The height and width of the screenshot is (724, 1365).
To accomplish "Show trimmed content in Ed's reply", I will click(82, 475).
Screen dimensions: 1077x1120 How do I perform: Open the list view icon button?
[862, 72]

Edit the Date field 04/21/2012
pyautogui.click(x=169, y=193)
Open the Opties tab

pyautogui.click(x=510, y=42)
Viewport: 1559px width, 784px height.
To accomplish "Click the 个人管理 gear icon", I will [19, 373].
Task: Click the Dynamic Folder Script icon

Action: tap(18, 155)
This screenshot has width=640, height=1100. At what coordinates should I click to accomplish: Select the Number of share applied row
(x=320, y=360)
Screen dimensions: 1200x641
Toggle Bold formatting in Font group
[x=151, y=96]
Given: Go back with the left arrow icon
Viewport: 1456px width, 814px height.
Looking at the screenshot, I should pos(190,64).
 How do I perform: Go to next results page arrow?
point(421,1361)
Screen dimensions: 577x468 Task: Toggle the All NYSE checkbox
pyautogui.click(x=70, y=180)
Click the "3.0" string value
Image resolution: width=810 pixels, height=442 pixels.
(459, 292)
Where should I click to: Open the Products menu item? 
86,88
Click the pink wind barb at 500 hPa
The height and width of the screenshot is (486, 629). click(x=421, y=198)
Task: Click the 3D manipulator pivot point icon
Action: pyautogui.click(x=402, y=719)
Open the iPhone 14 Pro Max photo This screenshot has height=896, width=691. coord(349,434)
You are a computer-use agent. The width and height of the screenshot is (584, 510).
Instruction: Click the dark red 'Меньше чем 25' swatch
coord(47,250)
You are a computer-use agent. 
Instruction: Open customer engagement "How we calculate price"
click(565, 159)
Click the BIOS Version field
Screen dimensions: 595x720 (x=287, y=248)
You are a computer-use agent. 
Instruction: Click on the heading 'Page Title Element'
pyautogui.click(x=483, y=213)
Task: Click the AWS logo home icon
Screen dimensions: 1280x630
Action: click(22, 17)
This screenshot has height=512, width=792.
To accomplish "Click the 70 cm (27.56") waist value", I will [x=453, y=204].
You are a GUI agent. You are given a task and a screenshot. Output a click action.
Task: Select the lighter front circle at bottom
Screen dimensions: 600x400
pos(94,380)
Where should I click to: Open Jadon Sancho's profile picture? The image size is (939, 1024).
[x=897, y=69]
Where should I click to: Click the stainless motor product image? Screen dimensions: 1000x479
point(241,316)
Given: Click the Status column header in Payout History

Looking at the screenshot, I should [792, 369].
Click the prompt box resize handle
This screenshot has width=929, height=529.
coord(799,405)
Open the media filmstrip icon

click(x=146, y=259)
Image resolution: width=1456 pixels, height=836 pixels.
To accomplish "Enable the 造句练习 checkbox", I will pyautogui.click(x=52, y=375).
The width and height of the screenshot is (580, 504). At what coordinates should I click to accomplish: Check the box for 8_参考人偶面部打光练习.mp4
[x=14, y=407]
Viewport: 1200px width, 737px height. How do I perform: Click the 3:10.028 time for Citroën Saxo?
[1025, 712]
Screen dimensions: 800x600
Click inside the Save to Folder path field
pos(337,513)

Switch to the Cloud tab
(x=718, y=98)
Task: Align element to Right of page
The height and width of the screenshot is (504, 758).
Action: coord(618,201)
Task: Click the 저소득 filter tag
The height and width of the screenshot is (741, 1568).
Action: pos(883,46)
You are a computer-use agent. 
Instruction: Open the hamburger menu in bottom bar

## PROBLEM STATEMENT
In the entries above, please find the line with "Task: Click the Dynamic Folder Script icon" and the line with "Given: Go back with the left arrow icon", then write out exactly those two lines and every line between them, and nothing more.

## SOLUTION TO THIS PROBLEM
Task: Click the Dynamic Folder Script icon

Action: tap(18, 155)
This screenshot has width=640, height=1100. At what coordinates should I click to accomplish: Select the Number of share applied row
(x=320, y=360)
Screen dimensions: 1200x641
Toggle Bold formatting in Font group
[x=151, y=96]
Given: Go back with the left arrow icon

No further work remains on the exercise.